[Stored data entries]

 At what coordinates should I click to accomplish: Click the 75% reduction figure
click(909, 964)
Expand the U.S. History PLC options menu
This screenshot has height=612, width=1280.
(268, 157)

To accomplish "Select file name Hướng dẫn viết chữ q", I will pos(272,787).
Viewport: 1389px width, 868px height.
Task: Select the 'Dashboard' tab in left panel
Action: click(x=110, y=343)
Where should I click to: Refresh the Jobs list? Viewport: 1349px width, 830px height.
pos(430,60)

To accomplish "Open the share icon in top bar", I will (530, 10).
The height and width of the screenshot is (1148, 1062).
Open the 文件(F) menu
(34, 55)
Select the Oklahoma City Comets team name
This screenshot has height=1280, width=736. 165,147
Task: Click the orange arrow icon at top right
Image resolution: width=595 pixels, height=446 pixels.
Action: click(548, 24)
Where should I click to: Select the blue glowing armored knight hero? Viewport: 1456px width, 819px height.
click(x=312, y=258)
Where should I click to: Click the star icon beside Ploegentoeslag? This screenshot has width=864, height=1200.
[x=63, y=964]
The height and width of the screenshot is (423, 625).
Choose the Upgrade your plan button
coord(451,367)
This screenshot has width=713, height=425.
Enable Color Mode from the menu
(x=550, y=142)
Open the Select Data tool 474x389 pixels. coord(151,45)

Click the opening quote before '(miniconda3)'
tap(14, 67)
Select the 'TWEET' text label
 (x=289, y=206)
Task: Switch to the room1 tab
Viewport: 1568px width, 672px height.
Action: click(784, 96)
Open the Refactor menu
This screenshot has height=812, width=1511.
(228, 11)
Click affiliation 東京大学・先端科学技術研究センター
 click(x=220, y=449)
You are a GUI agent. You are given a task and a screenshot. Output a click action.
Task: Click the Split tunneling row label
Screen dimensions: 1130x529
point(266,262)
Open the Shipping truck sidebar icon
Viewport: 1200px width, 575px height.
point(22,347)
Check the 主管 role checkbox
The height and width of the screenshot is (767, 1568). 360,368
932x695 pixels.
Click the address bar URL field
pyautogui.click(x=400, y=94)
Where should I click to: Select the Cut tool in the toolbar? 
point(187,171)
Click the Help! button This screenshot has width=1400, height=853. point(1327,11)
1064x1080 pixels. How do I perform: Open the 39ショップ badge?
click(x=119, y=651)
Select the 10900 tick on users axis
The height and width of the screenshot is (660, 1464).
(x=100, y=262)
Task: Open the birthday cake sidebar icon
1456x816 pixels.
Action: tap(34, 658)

Exercise goal :: The required answer is a single number: how many lines above hold the string "sidebar".

Answer area :: 2